These presentations were followed by a combination of plenary discussions and group work.
Participants received several documents in advance of the meeting, including a summary of the results of a pre-roundtable survey (completed by 95% of the participants) and an overview of research findings. Most of the day was focused on discussing the implications of caregiver health risks, suggesting mechanisms and approaches for sustainable change, and identifying priority areas for future research.
Participants identified key priority actions for the next two years:
1. Redirect health systems’ attention to an integrated approach to caregiver support, including family-centred health care and a caregiver navigation system
2. Develop a template of key themes to organize information on programs and policies by province/territory, and begin to populate the template and make it available nationally
3. Develop a communication strategy that positions the health of caregivers as part of a pressing public health issue, and embed this perspective in new and existing policy frameworks
4. Create national standards for assessing caregiver health
5. Reduce the powerlessness of caregivers by addressing isolation and lack of information
For each of the priority areas, participants suggested people in the room who could
generate the momentum required to move these recommendations forward.

INFORMATION GIVEN ->
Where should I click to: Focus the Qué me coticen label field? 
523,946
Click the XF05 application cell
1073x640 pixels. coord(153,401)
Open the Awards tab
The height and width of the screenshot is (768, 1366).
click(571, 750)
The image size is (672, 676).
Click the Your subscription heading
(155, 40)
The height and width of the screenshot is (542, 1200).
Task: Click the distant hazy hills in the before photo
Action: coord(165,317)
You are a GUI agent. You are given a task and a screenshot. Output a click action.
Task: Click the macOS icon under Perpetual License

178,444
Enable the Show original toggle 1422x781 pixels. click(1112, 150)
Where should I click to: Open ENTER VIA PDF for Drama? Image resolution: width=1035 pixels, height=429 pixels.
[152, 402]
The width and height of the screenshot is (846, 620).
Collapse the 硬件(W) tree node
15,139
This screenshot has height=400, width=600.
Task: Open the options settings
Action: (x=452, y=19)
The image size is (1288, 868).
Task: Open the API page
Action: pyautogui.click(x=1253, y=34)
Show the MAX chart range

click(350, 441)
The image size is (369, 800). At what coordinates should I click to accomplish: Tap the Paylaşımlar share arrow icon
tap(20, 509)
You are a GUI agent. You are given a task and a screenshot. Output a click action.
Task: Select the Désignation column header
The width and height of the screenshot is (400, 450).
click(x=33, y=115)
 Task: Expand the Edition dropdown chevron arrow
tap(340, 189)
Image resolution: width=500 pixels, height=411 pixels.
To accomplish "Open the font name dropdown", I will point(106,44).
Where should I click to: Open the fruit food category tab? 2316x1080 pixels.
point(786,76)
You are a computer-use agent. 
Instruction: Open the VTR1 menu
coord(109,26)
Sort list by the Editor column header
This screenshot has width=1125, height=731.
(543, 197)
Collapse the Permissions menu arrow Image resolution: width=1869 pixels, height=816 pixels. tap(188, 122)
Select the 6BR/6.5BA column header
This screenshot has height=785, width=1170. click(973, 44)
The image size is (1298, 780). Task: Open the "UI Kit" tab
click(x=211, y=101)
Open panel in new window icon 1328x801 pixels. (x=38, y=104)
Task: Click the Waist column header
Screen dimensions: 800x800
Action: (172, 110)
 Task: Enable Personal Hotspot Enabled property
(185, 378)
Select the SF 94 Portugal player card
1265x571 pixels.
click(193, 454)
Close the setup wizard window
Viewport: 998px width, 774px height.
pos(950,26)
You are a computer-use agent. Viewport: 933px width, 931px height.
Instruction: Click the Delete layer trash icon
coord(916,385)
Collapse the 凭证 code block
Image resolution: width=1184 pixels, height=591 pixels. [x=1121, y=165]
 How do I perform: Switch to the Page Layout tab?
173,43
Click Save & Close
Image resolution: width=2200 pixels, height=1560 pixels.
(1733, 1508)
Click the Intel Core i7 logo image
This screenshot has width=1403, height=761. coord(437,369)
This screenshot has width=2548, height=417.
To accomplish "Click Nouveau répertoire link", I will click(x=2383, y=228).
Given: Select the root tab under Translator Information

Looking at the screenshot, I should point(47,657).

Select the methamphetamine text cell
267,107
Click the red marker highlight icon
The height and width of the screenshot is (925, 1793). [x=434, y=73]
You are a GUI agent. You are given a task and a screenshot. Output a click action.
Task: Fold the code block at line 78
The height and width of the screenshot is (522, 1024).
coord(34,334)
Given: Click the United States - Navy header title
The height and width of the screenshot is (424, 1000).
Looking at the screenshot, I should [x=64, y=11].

TASKS TO CARRY OUT ->
**1)** Answer these from the caregiver text:
(a) What share of participants completed the pre-roundtable survey?
(b) Over what period are the key priority actions meant to take place?
(c) According to the fourth priority action, what should national standards be created for?
**2)** Using the caregiver text, explain why participants suggested people in the room for each of the priority areas.
**3)** Say whether each statement agrees with the caregiver text. Answer yes or no and quote the deciding words.
(a) Participants received the documents after the meeting ended.
(b) One priority action is to organize information on programs and policies by province/territory.
(c) The presentations were followed only by plenary discussions.

SOLUTIONS BY TASK ->
**1)**
(a) 95% of the participants.
(b) The next two years.
(c) For assessing caregiver health.

**2)** Participants named people in the room who could generate the momentum needed to move the recommendations forward.

**3)**
(a) No: "Participants received several documents in advance of the meeting"
(b) Yes: "Develop a template of key themes to organize information on programs and policies by province/territory"
(c) No: "These presentations were followed by a combination of plenary discussions and group work."